I am trying incremental write to a Hudi table with Hive sync enabled, but it is failing with following error:

23/07/24 11:52:48 INFO org.apache.hudi.hive.HiveSyncTool: Schema difference found for table1
23/07/24 11:52:48 INFO org.apache.hudi.hive.ddl.HMSDDLExecutor: partition table,need cascade
Traceback (most recent call last):
 java.lang.NoSuchMethodError: org.apache.hadoop.hive.metastore.IMetaStoreClient.alter_table_with_environmentContext(Ljava/lang/String;Ljava/lang/String;Lorg/apache/hadoop/hive/metastore/api/Table;Lorg/apache/hadoop/hive/metastore/api/EnvironmentContext;)V

I have examined logs and found there is some additional filter getting applied to IncrementalRelation. I don't know what this exactly means.

INFO org.apache.hudi.IncrementalRelation: Additional Filters to be applied to incremental source are :[Ljava.lang.String;@5ec488f6

I have also observed that incremental data is reflected in the underlying storage location. Because when I try to read that data using Pyspark console, I am getting the updated versions of the records.

Further observation is, If I again try to do the same above operation it is failing with a different error, which is as below:

java.io.InvalidClassException: com.fasterxml.jackson.core.io.SerializedString; local class incompatible: stream classdesc serialVersionUID = 4312806453773505982, local class serialVersionUID = 1

The whole thing is very confusing for me. Any help wold be appreciated here. Thanks in advance.

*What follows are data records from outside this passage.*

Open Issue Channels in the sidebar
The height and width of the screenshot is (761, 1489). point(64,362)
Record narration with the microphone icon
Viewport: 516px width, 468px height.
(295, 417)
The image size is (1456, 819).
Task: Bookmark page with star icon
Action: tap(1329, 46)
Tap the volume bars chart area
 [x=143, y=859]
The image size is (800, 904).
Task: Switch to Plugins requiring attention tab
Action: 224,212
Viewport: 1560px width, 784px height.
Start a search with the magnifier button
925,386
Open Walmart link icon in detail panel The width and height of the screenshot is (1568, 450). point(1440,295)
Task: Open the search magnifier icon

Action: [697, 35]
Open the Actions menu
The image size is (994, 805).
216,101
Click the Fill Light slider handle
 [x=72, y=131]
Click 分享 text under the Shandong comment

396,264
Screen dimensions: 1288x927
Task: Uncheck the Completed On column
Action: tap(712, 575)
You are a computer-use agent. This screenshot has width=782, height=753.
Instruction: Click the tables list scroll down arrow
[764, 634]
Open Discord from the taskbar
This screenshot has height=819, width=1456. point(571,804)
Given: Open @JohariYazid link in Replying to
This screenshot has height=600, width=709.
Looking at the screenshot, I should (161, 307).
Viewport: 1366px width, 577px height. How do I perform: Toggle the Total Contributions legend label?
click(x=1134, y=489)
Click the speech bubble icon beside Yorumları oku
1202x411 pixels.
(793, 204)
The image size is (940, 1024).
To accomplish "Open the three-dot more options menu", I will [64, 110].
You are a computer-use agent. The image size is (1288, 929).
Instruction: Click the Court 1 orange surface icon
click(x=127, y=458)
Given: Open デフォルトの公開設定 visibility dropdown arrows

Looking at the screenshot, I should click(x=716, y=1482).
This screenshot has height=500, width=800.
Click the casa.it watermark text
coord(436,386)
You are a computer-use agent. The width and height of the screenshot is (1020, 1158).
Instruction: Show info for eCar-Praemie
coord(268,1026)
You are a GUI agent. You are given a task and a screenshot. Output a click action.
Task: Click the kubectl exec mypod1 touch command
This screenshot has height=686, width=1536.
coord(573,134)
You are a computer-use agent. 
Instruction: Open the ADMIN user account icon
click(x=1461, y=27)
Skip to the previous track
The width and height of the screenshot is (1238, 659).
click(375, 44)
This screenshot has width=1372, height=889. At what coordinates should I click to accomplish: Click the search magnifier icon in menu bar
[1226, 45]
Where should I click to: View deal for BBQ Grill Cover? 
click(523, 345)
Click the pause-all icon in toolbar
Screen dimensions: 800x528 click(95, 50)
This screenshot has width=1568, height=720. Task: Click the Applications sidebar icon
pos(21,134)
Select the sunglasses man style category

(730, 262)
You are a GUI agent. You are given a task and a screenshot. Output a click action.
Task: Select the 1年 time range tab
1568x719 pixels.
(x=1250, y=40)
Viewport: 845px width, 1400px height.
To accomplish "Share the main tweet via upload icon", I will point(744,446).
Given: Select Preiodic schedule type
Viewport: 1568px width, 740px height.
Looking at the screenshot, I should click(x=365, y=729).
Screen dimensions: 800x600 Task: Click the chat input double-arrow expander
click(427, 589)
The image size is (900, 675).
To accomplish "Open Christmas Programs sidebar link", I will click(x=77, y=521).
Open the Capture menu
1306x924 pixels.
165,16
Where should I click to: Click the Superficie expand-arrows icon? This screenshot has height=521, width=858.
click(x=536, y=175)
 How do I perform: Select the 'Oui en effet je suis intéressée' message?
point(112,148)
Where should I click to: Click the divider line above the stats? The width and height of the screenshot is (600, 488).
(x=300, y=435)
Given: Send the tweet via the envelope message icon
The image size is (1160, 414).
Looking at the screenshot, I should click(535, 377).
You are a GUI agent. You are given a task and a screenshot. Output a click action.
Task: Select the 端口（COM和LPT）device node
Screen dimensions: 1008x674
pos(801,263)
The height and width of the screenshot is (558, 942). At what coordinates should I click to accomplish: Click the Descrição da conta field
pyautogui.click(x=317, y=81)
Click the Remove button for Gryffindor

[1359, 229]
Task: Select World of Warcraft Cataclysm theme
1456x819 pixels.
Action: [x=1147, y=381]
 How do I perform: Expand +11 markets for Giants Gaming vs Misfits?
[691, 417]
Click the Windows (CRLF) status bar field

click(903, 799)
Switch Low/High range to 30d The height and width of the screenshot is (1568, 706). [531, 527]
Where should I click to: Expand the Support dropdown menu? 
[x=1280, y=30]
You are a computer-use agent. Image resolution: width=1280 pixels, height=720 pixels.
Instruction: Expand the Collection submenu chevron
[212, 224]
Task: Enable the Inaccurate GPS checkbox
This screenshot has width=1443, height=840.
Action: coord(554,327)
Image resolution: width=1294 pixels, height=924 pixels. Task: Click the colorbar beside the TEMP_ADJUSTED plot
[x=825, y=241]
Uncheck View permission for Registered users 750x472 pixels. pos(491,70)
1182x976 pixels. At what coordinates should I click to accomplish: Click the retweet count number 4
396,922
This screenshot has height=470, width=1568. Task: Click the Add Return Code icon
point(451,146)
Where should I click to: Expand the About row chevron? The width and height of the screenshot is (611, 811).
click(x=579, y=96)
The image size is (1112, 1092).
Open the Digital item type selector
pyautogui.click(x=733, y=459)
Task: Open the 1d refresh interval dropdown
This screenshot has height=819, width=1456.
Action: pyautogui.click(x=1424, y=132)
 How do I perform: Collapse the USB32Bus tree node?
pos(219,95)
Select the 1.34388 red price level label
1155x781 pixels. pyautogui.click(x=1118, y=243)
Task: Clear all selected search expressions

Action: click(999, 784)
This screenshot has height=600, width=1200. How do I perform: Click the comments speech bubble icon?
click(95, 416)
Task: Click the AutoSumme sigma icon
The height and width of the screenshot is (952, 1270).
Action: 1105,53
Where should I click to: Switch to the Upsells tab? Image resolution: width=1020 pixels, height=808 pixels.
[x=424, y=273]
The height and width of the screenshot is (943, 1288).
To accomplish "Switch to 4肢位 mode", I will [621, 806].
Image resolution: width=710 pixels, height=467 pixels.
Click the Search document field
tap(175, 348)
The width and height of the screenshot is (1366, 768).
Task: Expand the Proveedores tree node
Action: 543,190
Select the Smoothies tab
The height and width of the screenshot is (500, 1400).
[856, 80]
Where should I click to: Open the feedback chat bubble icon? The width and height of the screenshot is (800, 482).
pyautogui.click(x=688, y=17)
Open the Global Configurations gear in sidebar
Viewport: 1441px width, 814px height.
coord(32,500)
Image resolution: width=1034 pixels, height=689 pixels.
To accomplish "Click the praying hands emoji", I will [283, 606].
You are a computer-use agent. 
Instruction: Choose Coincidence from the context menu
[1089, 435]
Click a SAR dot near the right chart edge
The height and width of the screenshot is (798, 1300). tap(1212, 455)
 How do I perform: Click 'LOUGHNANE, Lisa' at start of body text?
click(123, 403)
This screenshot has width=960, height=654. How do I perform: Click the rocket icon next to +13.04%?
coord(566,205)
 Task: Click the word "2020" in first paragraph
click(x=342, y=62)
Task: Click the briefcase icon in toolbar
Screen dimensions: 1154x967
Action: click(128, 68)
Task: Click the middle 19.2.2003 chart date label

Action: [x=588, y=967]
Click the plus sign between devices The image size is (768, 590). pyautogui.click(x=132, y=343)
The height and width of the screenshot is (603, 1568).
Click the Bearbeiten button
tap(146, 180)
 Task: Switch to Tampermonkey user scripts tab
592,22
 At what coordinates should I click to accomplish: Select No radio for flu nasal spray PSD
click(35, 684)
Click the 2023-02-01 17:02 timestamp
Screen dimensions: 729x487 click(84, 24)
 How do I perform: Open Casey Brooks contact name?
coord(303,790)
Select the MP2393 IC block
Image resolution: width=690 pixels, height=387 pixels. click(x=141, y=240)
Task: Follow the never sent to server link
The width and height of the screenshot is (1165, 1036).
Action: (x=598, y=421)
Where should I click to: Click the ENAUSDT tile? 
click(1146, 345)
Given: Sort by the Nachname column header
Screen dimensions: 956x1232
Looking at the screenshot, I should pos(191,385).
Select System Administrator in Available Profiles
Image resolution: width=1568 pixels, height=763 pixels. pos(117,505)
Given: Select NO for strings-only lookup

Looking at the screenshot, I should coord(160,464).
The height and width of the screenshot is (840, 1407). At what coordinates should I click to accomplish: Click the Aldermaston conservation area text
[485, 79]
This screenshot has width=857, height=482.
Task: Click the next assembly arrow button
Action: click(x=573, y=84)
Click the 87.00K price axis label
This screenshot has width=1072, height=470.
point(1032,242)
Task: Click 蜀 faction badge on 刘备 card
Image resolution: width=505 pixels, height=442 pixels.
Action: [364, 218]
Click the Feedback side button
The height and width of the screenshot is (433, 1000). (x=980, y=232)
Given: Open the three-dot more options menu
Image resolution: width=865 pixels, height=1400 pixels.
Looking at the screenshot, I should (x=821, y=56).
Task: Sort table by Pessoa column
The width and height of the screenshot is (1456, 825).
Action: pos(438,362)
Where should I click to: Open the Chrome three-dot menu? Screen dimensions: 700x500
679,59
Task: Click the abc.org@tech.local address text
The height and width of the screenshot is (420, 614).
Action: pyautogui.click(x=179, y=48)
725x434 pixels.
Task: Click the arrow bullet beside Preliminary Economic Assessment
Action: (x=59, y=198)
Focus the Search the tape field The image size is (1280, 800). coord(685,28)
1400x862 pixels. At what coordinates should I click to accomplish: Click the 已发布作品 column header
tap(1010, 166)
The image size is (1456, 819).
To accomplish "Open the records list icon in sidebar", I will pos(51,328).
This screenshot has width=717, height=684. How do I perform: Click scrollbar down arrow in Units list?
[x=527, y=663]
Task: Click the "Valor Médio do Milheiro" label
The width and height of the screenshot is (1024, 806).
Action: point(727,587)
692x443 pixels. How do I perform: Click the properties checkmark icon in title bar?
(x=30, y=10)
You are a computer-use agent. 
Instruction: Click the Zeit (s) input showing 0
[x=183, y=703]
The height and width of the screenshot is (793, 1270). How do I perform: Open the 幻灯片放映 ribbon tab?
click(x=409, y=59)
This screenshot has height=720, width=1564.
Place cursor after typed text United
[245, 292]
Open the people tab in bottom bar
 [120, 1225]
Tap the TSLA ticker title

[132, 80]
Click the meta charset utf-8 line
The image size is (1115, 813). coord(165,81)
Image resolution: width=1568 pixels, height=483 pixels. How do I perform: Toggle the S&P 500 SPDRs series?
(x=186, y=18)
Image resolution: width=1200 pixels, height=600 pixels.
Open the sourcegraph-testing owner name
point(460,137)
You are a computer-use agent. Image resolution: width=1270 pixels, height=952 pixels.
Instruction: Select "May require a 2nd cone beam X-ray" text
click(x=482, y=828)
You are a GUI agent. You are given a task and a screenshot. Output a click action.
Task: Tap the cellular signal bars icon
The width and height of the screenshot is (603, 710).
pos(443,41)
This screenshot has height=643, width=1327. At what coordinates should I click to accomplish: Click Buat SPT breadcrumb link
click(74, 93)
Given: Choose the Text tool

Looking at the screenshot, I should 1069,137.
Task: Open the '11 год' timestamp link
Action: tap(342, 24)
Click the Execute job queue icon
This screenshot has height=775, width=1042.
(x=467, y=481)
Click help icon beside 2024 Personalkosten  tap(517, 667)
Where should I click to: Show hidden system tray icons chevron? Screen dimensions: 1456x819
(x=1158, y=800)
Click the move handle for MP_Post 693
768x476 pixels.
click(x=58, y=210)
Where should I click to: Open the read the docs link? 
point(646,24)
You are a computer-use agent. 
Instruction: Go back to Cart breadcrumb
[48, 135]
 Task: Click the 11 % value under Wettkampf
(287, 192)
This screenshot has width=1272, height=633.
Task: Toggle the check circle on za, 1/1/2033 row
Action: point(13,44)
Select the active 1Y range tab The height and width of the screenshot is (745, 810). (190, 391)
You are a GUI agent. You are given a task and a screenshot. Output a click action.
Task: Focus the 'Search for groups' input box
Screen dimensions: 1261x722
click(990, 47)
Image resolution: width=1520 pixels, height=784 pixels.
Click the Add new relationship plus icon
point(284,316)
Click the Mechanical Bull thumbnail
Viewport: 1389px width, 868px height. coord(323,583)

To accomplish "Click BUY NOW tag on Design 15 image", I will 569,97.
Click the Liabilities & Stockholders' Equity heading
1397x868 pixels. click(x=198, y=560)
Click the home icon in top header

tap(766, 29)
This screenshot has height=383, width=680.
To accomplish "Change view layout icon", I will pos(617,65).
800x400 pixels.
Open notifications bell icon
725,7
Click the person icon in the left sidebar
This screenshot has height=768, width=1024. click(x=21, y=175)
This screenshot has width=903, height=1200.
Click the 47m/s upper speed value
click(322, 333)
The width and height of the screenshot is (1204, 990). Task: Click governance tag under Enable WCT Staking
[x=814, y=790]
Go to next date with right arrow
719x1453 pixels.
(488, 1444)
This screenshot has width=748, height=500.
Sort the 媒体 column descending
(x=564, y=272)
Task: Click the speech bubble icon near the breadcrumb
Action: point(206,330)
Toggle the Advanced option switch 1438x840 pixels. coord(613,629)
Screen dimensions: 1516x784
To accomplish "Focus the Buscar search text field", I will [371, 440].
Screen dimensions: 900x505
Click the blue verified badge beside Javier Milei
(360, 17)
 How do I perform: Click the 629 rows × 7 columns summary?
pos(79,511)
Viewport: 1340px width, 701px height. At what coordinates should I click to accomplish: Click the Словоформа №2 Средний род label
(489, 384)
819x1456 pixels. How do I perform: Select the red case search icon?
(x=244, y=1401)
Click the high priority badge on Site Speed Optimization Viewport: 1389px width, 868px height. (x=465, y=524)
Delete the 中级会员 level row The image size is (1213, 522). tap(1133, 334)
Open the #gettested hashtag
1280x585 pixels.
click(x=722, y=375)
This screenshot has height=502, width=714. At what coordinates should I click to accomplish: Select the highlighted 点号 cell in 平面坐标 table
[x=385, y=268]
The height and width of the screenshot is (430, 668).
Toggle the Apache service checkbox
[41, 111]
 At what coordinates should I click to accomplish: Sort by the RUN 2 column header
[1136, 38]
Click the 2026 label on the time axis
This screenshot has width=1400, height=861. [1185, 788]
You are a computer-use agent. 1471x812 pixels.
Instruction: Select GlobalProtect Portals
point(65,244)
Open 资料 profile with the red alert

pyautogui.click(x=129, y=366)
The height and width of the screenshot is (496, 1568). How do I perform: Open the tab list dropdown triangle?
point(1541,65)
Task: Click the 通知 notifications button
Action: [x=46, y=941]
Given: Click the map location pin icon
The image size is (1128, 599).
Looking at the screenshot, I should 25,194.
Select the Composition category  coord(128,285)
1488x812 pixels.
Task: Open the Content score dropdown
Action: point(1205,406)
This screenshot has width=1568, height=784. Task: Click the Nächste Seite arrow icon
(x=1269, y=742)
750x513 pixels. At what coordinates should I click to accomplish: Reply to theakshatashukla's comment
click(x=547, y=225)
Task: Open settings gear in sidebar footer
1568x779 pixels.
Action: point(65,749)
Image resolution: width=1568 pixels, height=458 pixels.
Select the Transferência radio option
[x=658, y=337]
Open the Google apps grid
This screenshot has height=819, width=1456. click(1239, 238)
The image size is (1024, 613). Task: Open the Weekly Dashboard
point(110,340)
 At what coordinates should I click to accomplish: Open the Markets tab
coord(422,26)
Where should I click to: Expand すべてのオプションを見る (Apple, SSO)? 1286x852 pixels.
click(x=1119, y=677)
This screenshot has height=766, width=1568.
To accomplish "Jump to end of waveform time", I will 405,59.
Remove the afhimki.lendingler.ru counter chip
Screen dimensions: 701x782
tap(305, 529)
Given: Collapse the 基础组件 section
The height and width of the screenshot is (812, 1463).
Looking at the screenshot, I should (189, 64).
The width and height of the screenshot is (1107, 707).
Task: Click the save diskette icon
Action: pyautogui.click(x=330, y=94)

Spark Version: 2.4.8 Scala: 2.12 Hudi and other package versions: org.apache.hudi:hudi-spark-bundle_2.12:0.10.1,org.apache.spark:spark-avro_2.12:2.4.8,com.fasterxml.jackson.core:jackson-core:2.6.7,com.fasterxml.jackson.core:jackson-databind:2.6.7.3

Hudi Options used while writing:

"hoodie.table.name": "table1",
            "hoodie.datasource.write.keygenerator.class": "org.apache.hudi.keygen.ComplexKeyGenerator",
            "hoodie.datasource.write.recordkey.field": "col1,col2",
            "hoodie.datasource.write.precombine.field": "col3",
            "hoodie.datasource.write.partitionpath.field": "col4",
            "hoodie.datasource.write.hive_style_partitioning": "true",
            "hoodie.datasource.write.table.name": "table1",
            "hoodie.upsert.shuffle.parallelism": 1,
            "hoodie.insert.shuffle.parallelism": 1,
            "hoodie.consistency.check.enabled": True,
            "hoodie.index.type": "BLOOM",
            "hoodie.index.bloom.num_entries": 60000,
            "hoodie.index.bloom.fpp": 0.000000001,
            "hoodie.cleaner.commits.retained": 2,
            "hoodie.datasource.hive_sync.enable": "true",
            "hoodie.datasource.hive_sync.mode": "hms",
            "hoodie.datasource.hive_sync.metastore.uris": "metastore_uris",
            "hoodie.datasource.hive_sync.database": "db",
            "hoodie.datasource.hive_sync.table": "table1_cow",

I was facing same java.io.InvalidClassException: com.fasterxml.jackson.core.io.SerializedString error when I first tried the incremental write. I resolved this error by providing explicit Jackson libraries which I have mentioned above.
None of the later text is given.